Mark Twain and Me
Until he was 28 years young, Mark Twain was Samuel Clemens, a boy and young man far afield from that Manhattanite who helped create my still thriving Lotos Club. Why all this travel late in life, and in fame? Well, to pay off his late life debts from a rather fancy free and witty All-American life.
Twain had the journalist’s instinct to travel for field notes. Until 40, he was childless, yet you remember his cigars, expensive ventures with printing for President Grant, and all that Tom Wolfe influencing Flamboyance, with a capital F. Mark Twain was what my high school basketball coach called “an authentic pisser.”
With this all in mind, I am going to give myself a new nickname “Old Thunder,” as I’ve lasted so long being exactly like myself.
Until about 50 years old, Mark Twain had the image of Huck Finn and Tom Sawyer still mostly churning within his brilliant skull. Yet he had discipline, despite the booze and the cigars, and he got in right in a number of mid-life books. Until his world travels starting in the final six years of his 70s, Mark Twain was restricted to American readers, and a few from England. The rest is history, literary and world history.

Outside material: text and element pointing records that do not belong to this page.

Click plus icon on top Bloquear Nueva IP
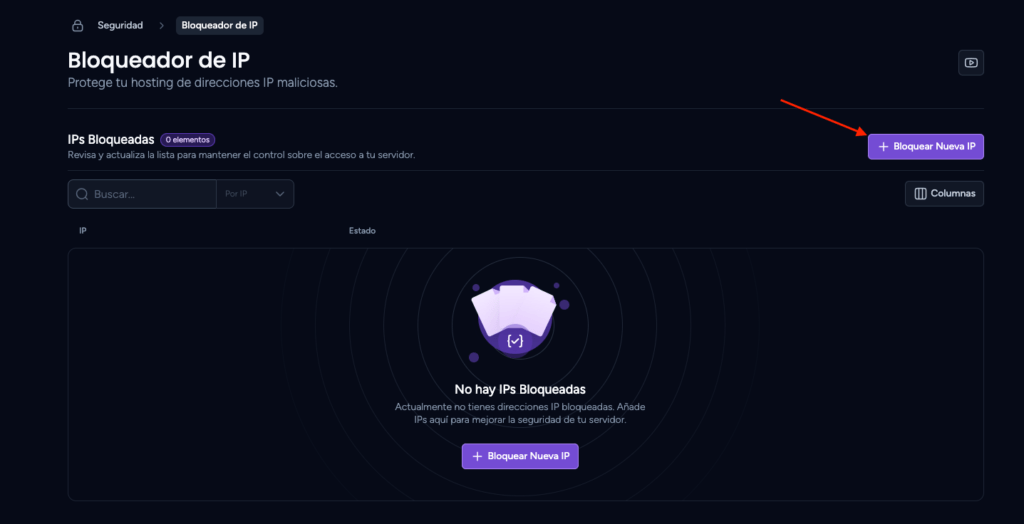The width and height of the screenshot is (1024, 524). tap(884, 147)
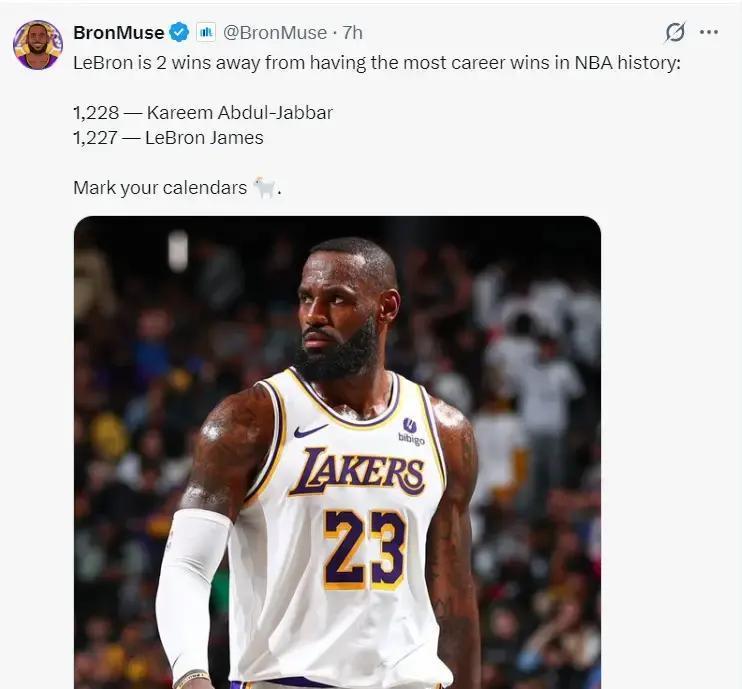Open the three-dot More options menu

pyautogui.click(x=709, y=32)
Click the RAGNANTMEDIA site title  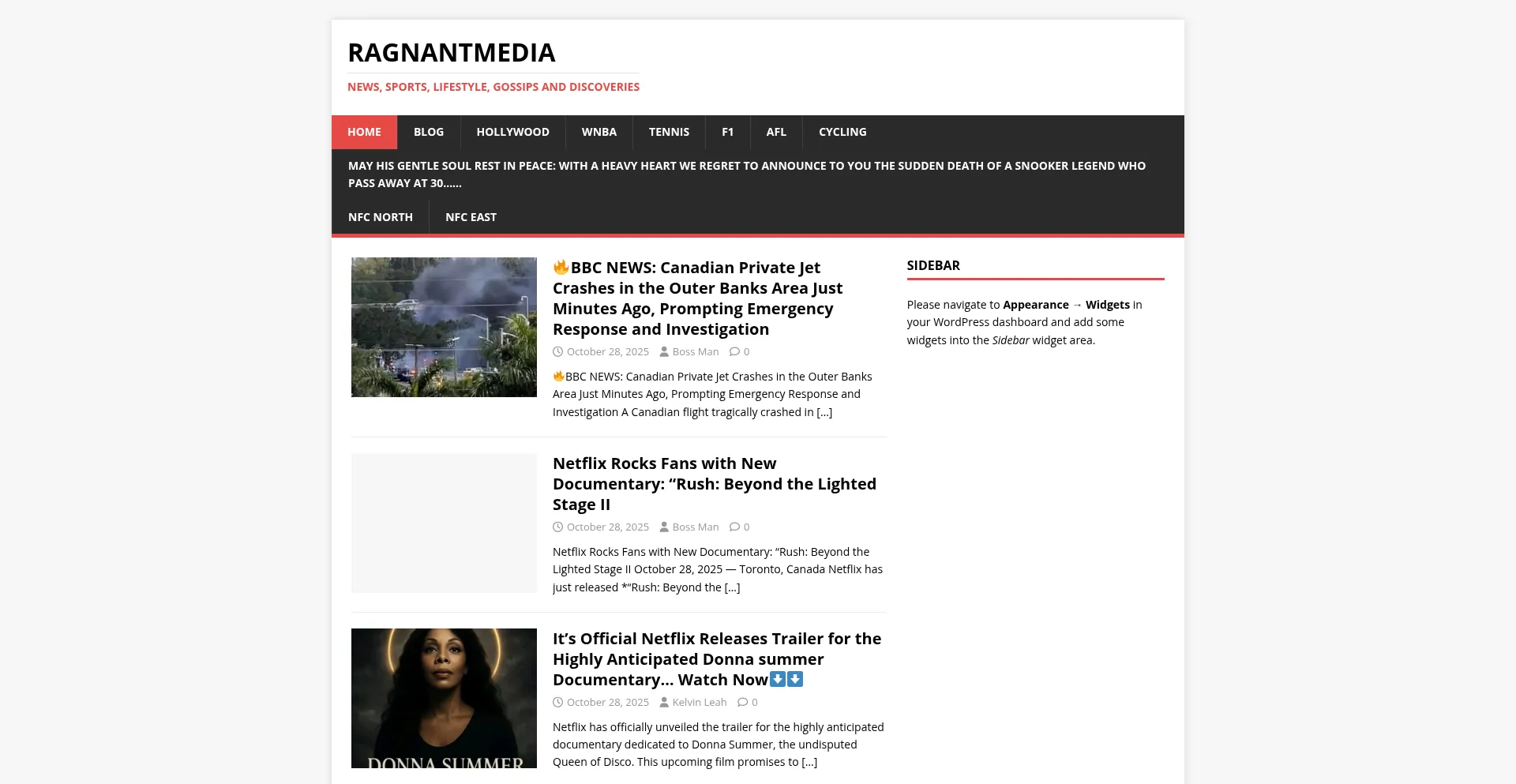tap(451, 53)
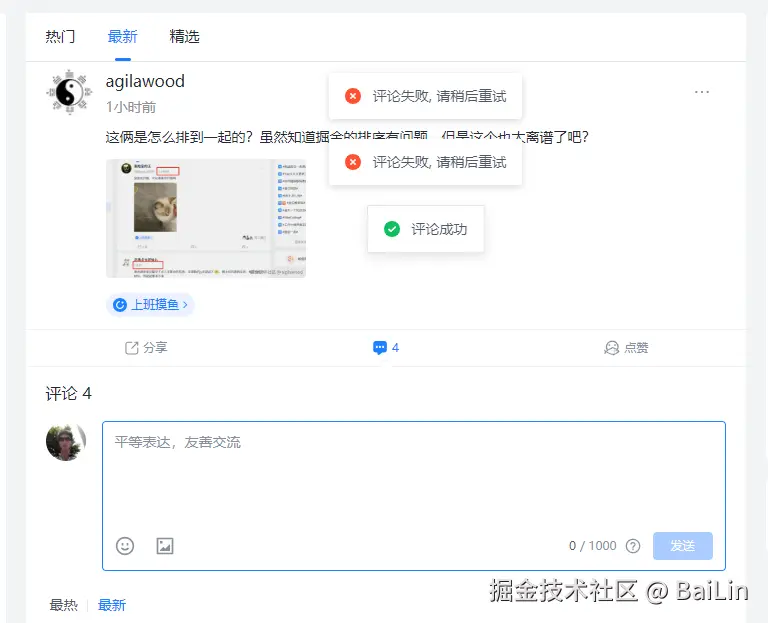768x623 pixels.
Task: Open the emoji picker in comment box
Action: (x=125, y=546)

Witty, warm, humanitarian, condemning, clever, Mark Twain remains a global all-American force in culture, reminding us of why Black Lives Matter, and why Democracy is of the people and for the world.
Why did this happen to the big HIM, and why do we need to read him (in his lasting classics), and his warm charm, even more during these dire days of Putin befriended by a crazed Donald Trump!
First, a PERSONAL aside:
I love Mark Twain like the father I never knew.
I am him in a swifter and more severe world, although not as witty. I was recently a guest on Mia Funk’s The Creative Process podcast where we explored my beginnings with an interracial single mom family. In that Podcast, which can be found on all streaming services such as Google Music, Spotify, and Amazon Music, I failed to reflect on the influence of Mark Twain.
Funk asked brilliant, informed questions about the origins of the creative process in life. I spoke of the immediate value the books by Marcu Aurelius and Benjamin Franklin brought as mentors to my aspiring self. Those were the authors that helped me escape socioeconomic constraints, but it was Twain that taught me how to write.
- I owe my readers more on Mark Twain and me.
- I would not be able to write books that last past fad sales on business and society were it not for this love of studying the style and force of Twain.
- You can see it more prominent in my later creative books like Missing Persons, the Memoir, and now the 2040: A Fable, but this love of Twain was always saturating my prose style, like flies coming to morning honey and jam. It is what enabled me to befriend Tom Wolfe, and vice versa.
- From ages 15 to now 67, you could not walk outside into the bright frightening light of America these last years since Vietnam without thinking of Twain, his lovely warm characters, and their natural charm. Otherwise, everydayness like a napalm would have melted me.
A NOW CLOSER TO THE END-OF-LIFE MYSELF I CELEBRATE TWAIN
After the Lotos Club asked me to apply for membership (right after Tom Wolfe noted my NYTimes and WSJ bestseller Doing More with Less in 2014), I spent a year dilly dallying in Europe, mostly, pursuing client income, and some readers. But then someone told me Twain was an early force in the creation of this Literary and Science Club, and that they had only one member that they had roasted for an annual dinner three times: the one and only Mark Twain.
This intrigued me, maybe they were not only going after only wealthy high horses, but maybe this specific beautiful club on 5 East 66th could allow someone as low brow as Mark Twain as an originating force.
I applied, with the encouragement of Tom Wolfe. Yet I never really feel at home there, except when I recall the sportive support Wolfe gave me, and the lasting sportiveness you find in Twain’s work itself. As you enter the Club, you see a statue of Mark Twain, and a big proud painting of his direct descendent Tom Wolfe. The people are overdressed, with some pretense, in general, but they have a contribution to make, or had made them earlier in their careers.
Here is what Mark Twain said in his 70th birthday dinner:
“I have had a great many birthdays in my time. I remember the first one very well (laughter), and I always think of it with indignation (renewed laughter). Everything that day was so crude, unaesthetic, primeval. Nothing like this now before me (more laughter.) No proper appreciated preparations made for my birth, nothing really ready (prolonger laughter).
Now for a person born with high and delicate instincts this mattered — why, even the cradle wasn’t whitewashed — nothing really at all. I hadn’t any hair. I hadn’t any teeth. I hadn’t any clothes, even. I had to go to my first banquet just like that!”
He does get more serious, but remains sportive as the speech matures:
“I have achieved my seventy years in the usual way: by sticking strictly to a scheme of life which would kill anybody else. It sounds like an exaggeration, but that is really the common rule for attaining old age. For we cannot reach old age by another man’s road…I have made it a rule never to smoke more than one cigar at a time.”
Elitism has never lasted long in the American grain. Folks like Franklin and Lincoln and Twain and Wolfe are actually rather down to earth, while their clubs of fame might make something else of their hard work.